**Exercise instructions:** The response should consist of every line below, restated exactly, with no pictures.

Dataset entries

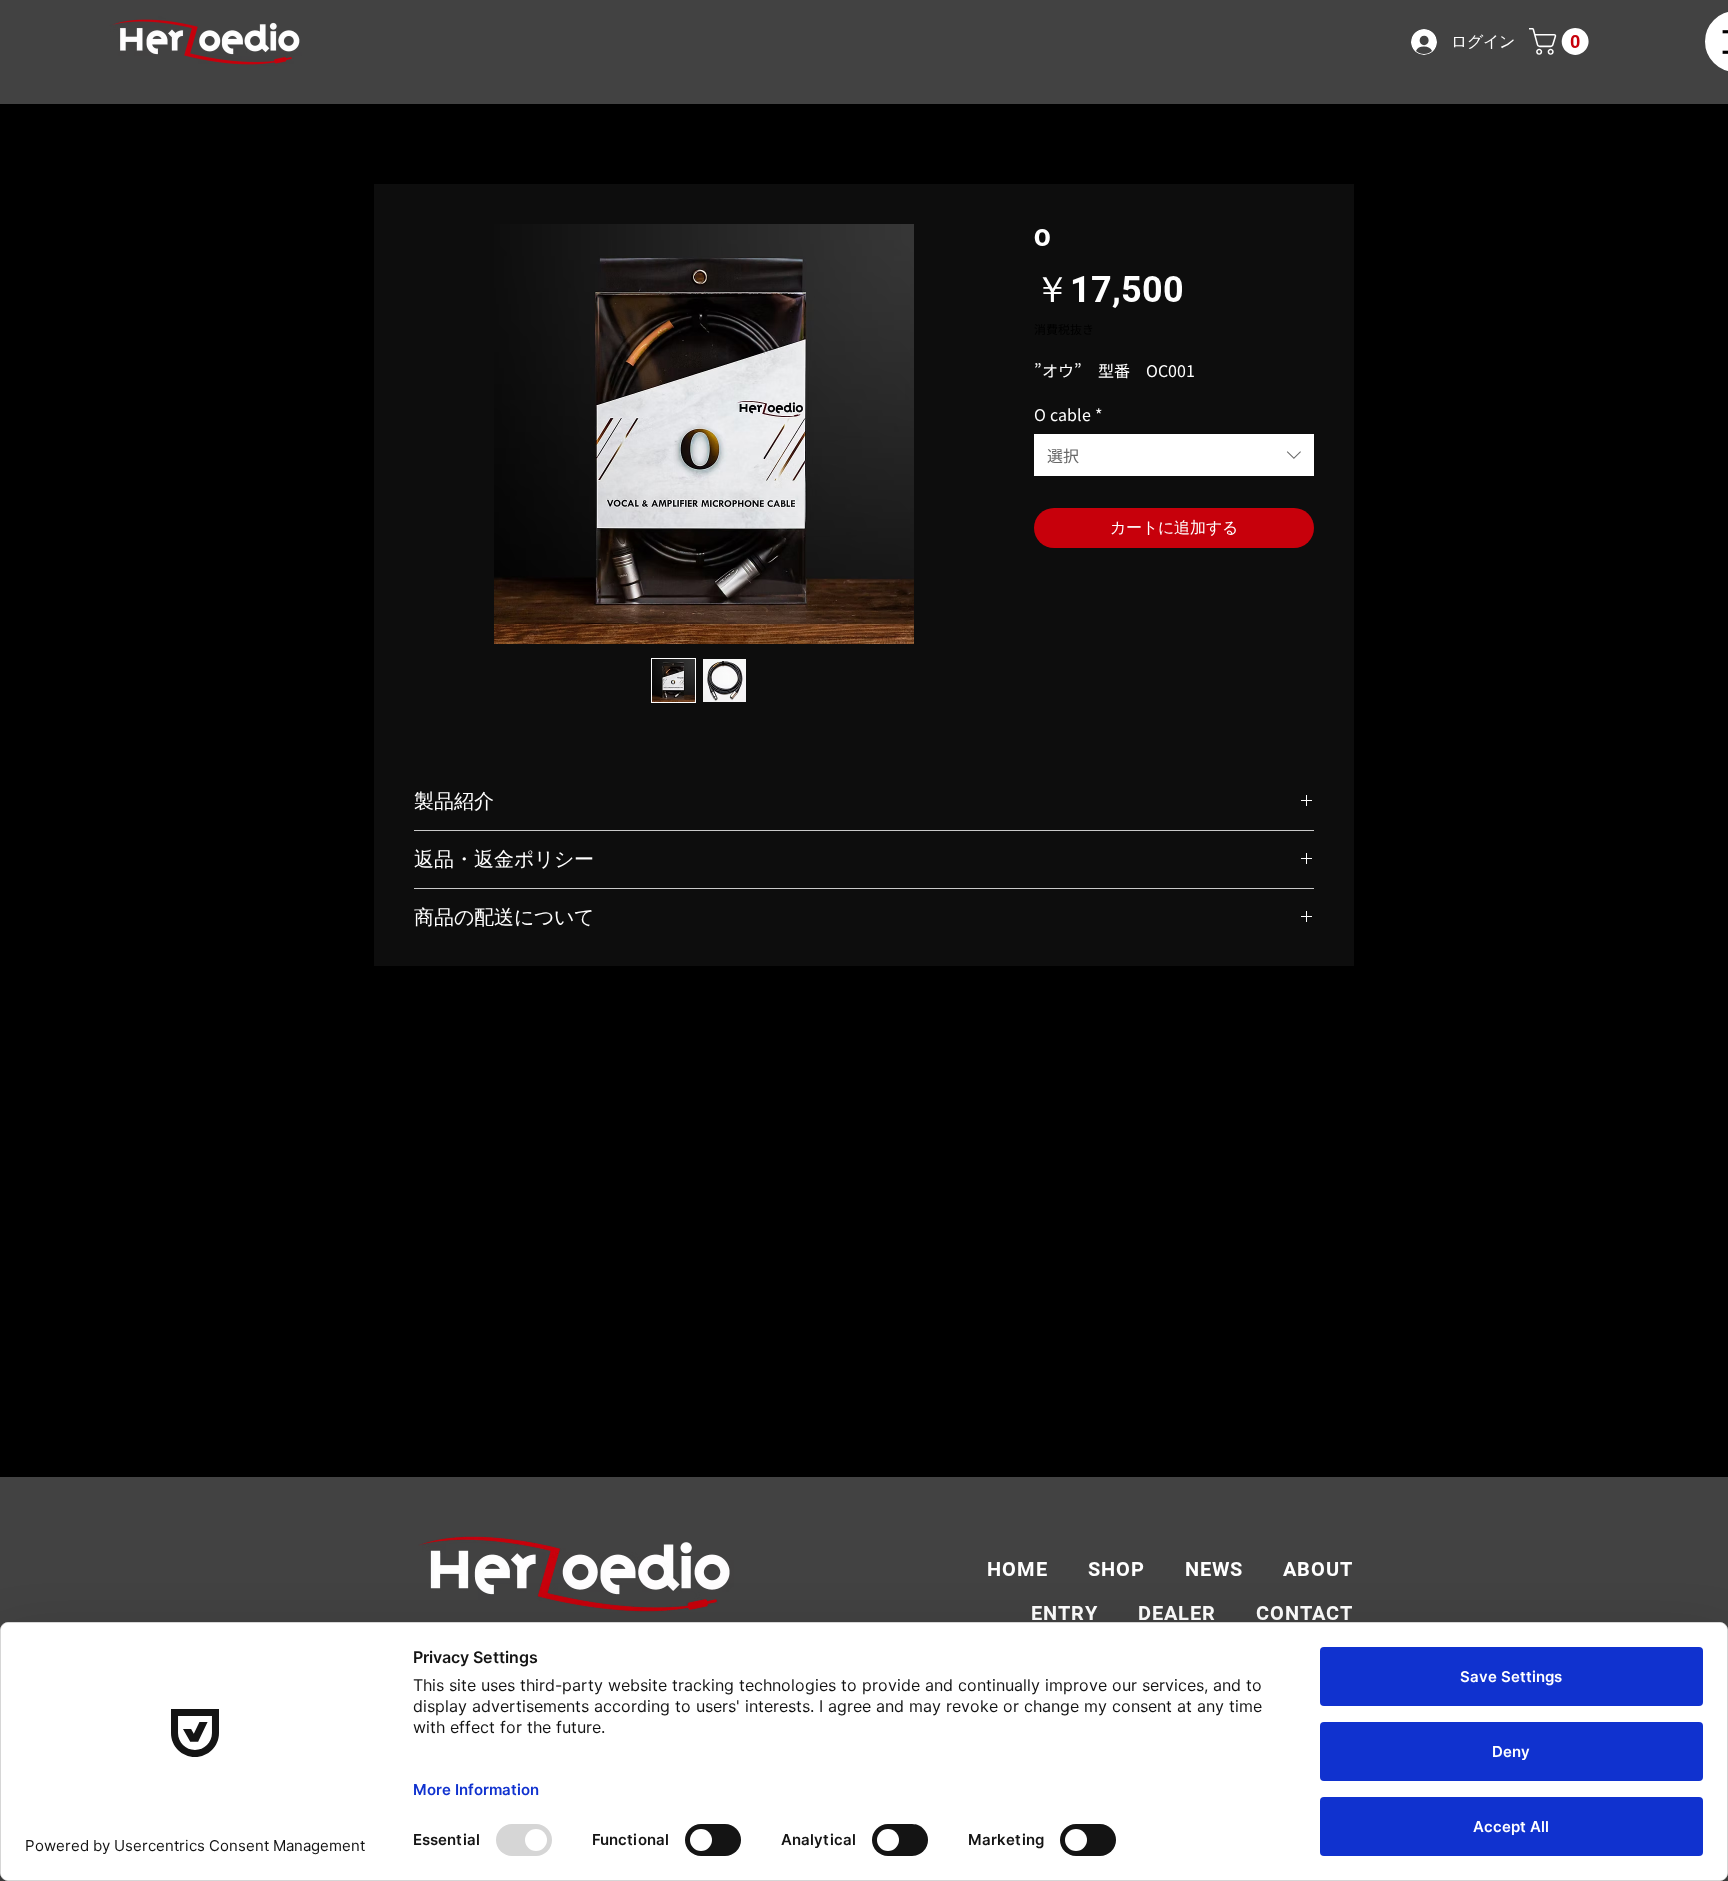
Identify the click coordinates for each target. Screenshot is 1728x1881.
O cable (1068, 414)
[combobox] (1174, 455)
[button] (1562, 41)
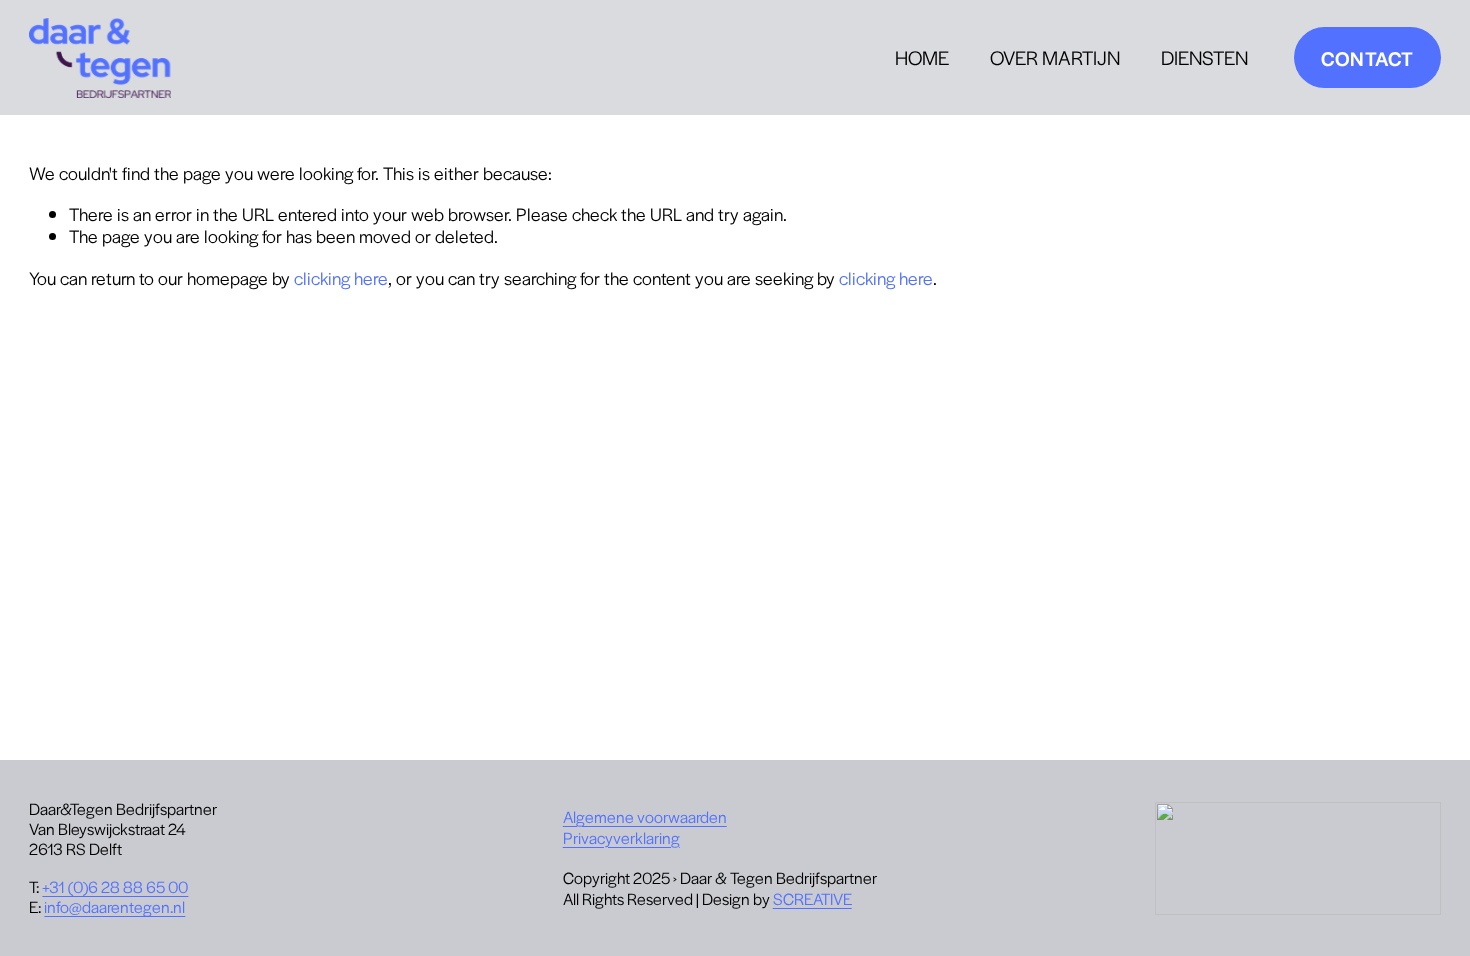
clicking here (341, 277)
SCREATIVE (812, 899)
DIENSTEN (1204, 57)
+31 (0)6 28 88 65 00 (115, 887)
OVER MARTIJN (1055, 57)
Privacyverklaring (621, 838)
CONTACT (1367, 58)
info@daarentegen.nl (114, 907)
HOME (922, 57)
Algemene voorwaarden (645, 817)
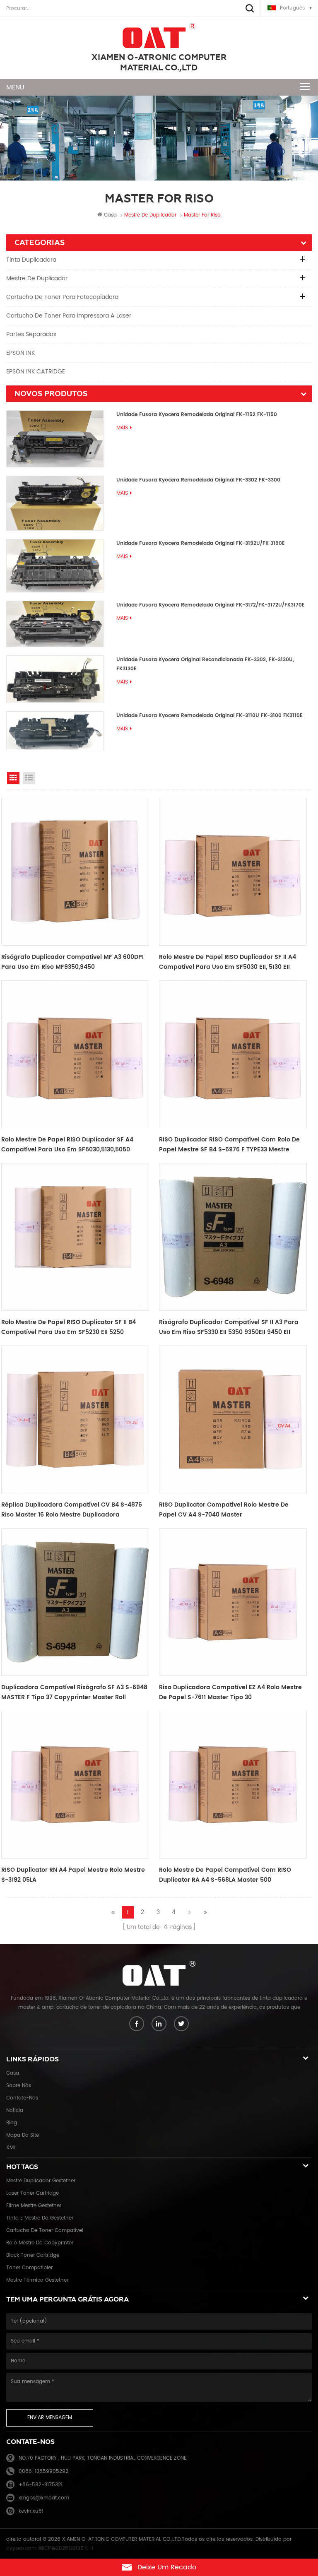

**Written solution:**
Identify the click coordinates for each target. Screenshot is 1728x1881.
O cable (1068, 414)
[combobox] (1174, 455)
[button] (1562, 41)
clicking here (341, 277)
SCREATIVE (812, 899)
DIENSTEN (1204, 57)
+31 (0)6 28 88 65 00 (115, 887)
OVER MARTIJN (1055, 57)
Privacyverklaring (621, 838)
CONTACT (1367, 58)
info@daarentegen.nl (114, 907)
HOME (922, 57)
Algemene voorwaarden (645, 817)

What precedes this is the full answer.